"In Breckonside," I said, but I added that I had often been with my father at East Dene. And once I had crossed the ferry all by myself and spent Easter Monday at Thoisby itself.

"Humph," she said, wrinkling up her nose with great contempt. "I suppose that you have never even heard of London."

I told her "Yes, of course." And that I could tell her the number of its inhabitants.

But this she didn't seem to think clever, or, indeed, to care about at all.

She only said, "Are all country boys as stupid as you are?"

To be called a boy like that made me angry, and I ran after her, determined to pay her out. I was going to show her that country boys could just be as sharp as there was any need for.

But quick as I was, this city girl was quicker, and she slipped across the road almost at the very place where we had found the last traces of poor Harry Foster. She dived among the underbrush by the stile, and I lost sight of her altogether.

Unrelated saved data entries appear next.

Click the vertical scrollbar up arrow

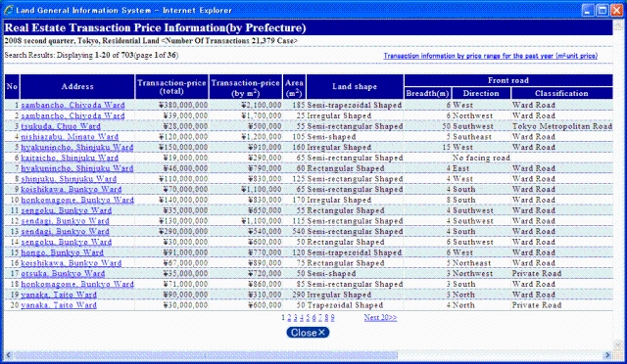point(618,24)
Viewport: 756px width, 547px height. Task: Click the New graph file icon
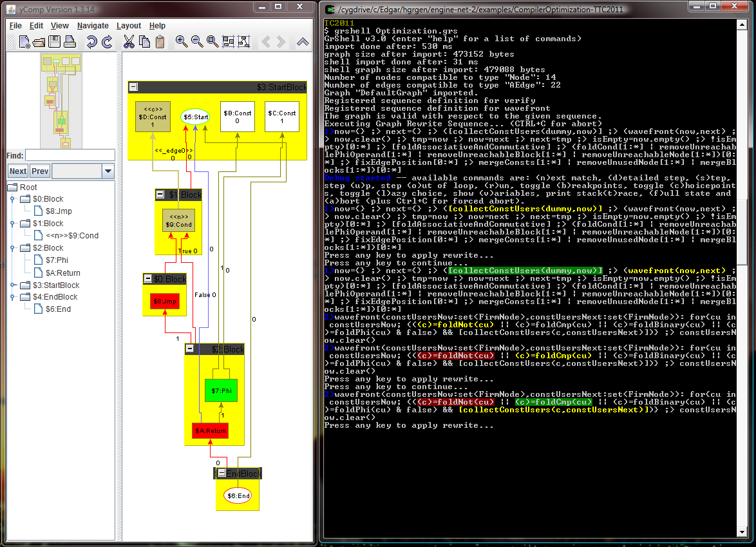[x=24, y=43]
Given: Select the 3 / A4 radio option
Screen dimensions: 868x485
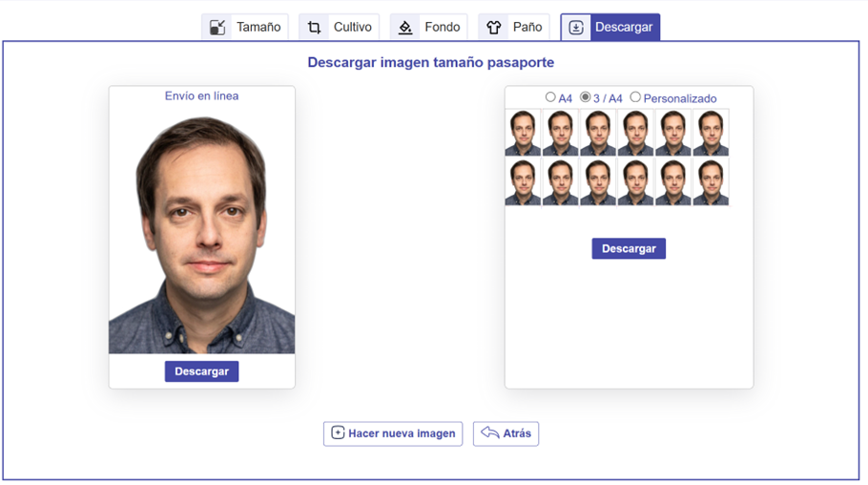Looking at the screenshot, I should coord(585,97).
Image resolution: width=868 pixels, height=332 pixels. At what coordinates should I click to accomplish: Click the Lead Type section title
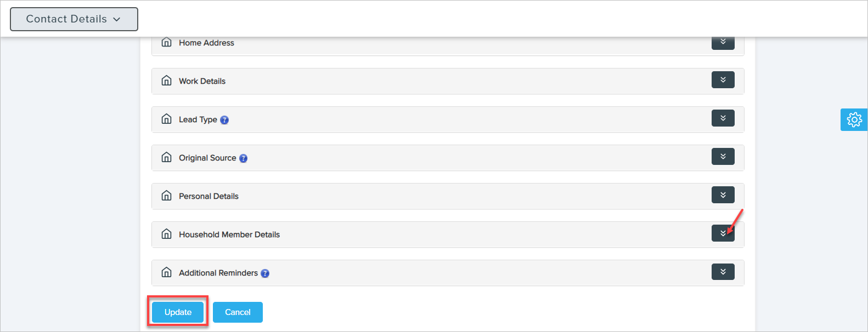(x=198, y=119)
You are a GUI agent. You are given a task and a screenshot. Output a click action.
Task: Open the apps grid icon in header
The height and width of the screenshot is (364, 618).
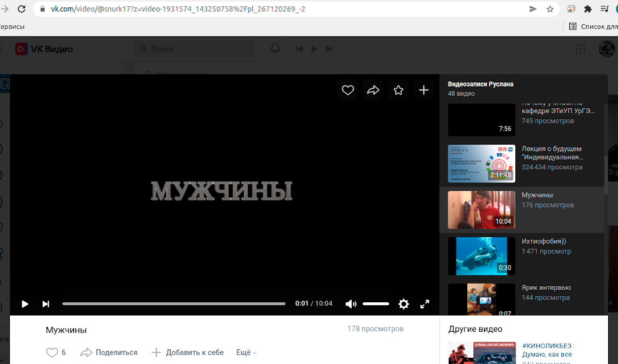580,49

But the next moment I heard a cry. You had better believe I wasted no time till I got there. I ran, opening a good, stout clasp knife that father had given me—or, if not "given" exactly, had seen me with, and not taken away from me. It comes to the same thing.

Well, just a little away across a green glade, all pine needles and sun dapplings, stood Mad Jeremy, and he had Harriet Caw by the arm. I went at him as fast as I could—which was a silly thing to do, for, of course, with his strength he could have done me up in two ticks of a clock. Only, as mostly happens when one does fine things, it was all over before I thought.